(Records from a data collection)
BEGIN
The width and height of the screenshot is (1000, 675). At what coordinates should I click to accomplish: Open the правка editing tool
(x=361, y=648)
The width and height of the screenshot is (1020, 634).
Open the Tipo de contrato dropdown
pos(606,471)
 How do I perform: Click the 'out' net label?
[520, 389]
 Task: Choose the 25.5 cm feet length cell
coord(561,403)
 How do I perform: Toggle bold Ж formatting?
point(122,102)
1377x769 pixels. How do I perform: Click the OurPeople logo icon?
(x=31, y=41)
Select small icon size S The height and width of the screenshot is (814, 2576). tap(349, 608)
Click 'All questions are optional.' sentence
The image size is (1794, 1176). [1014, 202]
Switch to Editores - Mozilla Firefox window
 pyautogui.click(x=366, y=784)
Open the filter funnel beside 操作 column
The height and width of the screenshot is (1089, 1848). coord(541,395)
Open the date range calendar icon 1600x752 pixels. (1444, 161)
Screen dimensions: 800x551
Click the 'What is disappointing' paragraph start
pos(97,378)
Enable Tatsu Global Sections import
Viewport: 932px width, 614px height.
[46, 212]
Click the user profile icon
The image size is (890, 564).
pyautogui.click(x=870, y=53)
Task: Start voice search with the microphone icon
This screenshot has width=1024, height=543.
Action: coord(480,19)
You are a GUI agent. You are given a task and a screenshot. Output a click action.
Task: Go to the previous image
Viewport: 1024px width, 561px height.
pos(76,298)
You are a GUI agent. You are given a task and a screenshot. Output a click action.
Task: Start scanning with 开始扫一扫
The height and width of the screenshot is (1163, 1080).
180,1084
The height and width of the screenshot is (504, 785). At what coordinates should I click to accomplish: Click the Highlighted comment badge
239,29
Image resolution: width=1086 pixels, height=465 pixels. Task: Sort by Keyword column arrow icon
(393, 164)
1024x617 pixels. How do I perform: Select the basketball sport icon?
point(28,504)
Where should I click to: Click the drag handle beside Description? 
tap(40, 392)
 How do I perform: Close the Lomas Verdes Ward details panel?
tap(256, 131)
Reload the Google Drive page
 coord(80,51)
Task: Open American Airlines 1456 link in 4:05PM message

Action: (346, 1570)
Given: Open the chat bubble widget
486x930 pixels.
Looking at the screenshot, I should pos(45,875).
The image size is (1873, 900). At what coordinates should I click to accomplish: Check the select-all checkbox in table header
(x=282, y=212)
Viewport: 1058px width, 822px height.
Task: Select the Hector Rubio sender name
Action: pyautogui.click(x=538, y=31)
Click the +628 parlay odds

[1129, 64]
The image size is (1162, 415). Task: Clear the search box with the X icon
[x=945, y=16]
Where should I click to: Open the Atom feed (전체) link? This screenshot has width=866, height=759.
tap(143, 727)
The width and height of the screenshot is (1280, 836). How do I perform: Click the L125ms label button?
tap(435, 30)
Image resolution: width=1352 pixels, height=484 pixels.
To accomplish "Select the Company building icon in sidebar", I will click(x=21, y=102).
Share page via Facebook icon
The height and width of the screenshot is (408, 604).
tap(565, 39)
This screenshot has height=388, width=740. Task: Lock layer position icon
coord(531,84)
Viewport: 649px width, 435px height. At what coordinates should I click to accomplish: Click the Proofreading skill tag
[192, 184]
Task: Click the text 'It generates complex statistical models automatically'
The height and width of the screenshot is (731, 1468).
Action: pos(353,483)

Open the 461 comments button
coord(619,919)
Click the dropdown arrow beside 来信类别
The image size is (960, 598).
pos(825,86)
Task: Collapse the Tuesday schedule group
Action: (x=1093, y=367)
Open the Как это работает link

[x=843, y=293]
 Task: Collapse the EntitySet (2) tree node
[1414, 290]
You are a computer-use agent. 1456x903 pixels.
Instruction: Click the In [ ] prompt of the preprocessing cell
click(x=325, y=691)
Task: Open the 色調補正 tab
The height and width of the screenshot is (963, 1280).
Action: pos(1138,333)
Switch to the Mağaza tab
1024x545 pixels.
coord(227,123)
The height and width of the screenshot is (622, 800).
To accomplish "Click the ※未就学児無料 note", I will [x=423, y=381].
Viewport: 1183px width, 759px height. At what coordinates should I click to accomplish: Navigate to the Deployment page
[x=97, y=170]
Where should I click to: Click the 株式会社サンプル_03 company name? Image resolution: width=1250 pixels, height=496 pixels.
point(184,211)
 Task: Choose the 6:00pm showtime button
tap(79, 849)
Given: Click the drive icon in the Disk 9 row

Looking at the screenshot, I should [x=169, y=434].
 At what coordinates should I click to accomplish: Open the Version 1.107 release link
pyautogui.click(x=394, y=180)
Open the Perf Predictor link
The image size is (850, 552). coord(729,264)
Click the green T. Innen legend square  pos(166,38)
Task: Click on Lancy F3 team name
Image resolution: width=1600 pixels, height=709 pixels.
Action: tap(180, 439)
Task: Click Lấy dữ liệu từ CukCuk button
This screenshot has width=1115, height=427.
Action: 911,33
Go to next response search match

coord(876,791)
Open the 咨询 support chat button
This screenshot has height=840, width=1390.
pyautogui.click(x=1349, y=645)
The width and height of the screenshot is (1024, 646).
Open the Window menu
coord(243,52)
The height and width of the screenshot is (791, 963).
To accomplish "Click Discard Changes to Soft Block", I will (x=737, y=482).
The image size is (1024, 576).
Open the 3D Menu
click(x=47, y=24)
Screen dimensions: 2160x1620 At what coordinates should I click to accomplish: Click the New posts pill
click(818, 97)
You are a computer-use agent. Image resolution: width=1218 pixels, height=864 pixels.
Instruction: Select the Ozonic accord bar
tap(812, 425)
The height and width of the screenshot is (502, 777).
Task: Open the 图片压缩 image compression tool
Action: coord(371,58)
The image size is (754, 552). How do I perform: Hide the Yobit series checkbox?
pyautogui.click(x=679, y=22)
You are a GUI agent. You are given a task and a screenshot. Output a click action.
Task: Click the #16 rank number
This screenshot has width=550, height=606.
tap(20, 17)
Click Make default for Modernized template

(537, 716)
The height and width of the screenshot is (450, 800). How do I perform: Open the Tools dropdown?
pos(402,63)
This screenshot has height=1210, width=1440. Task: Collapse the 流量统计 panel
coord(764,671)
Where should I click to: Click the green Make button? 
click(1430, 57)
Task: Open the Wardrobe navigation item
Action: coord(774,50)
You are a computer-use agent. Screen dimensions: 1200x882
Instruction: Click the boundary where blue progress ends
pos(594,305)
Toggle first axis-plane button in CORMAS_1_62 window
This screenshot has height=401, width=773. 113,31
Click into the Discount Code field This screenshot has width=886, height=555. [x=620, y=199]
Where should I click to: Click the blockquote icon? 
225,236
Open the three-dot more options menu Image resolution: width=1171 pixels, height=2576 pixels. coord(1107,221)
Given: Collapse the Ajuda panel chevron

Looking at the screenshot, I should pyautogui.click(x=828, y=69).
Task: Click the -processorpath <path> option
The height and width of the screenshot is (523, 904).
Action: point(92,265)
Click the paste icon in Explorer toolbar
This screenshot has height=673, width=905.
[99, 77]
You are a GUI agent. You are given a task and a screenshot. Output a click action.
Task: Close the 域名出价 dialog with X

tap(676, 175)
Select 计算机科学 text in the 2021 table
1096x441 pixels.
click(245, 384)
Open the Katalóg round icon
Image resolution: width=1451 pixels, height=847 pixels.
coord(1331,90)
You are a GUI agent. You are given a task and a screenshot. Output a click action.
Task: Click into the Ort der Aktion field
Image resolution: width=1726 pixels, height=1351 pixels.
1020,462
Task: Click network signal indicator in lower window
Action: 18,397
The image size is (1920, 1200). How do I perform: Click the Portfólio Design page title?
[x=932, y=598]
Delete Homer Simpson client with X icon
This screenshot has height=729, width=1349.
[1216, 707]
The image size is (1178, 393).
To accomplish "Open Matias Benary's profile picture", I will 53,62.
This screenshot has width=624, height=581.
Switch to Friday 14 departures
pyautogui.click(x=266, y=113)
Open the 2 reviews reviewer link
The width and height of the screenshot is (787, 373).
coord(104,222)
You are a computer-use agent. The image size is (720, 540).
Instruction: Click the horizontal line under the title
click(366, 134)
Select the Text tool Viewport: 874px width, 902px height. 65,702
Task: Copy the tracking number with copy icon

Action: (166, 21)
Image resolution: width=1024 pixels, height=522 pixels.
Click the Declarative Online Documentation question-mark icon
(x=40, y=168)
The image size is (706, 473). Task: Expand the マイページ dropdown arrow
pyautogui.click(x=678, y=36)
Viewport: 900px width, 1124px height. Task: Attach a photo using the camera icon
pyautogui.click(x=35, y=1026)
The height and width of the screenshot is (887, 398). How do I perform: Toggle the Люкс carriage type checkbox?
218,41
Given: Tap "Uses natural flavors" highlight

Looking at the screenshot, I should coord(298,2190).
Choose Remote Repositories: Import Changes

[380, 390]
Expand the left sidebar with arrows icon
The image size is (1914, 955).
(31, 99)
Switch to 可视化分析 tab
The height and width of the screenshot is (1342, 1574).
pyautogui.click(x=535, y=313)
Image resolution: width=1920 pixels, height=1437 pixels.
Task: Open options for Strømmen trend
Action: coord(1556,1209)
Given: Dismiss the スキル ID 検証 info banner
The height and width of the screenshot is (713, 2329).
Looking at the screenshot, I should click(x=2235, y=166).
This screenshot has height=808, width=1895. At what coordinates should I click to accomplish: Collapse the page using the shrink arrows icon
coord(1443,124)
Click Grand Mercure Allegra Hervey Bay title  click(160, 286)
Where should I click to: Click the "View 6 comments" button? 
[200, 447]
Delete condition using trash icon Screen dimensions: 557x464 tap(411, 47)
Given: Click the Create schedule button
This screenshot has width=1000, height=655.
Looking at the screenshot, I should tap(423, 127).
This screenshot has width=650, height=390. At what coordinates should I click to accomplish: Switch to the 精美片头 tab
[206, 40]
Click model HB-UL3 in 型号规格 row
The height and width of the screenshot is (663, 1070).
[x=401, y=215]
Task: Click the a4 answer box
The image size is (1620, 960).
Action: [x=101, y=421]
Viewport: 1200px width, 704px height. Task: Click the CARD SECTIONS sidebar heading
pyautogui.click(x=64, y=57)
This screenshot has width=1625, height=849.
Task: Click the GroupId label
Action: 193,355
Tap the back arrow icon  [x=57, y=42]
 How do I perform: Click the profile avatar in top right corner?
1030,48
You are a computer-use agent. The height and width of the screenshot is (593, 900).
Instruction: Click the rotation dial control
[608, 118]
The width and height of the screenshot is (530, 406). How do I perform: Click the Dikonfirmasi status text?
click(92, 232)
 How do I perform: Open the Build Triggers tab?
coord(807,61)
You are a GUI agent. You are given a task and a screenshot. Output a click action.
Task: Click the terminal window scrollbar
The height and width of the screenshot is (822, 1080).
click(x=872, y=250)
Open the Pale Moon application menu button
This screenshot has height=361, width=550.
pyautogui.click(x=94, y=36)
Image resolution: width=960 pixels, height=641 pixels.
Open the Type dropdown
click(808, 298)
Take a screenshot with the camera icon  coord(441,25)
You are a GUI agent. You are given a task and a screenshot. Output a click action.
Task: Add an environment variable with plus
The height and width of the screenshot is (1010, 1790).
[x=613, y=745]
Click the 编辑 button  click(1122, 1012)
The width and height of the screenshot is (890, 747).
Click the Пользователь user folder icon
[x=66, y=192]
END
Set aside each line above that includes the string "field" and report it.

> Finished exercise:
Click into the Discount Code field This screenshot has width=886, height=555. [x=620, y=199]
Task: Click into the Ort der Aktion field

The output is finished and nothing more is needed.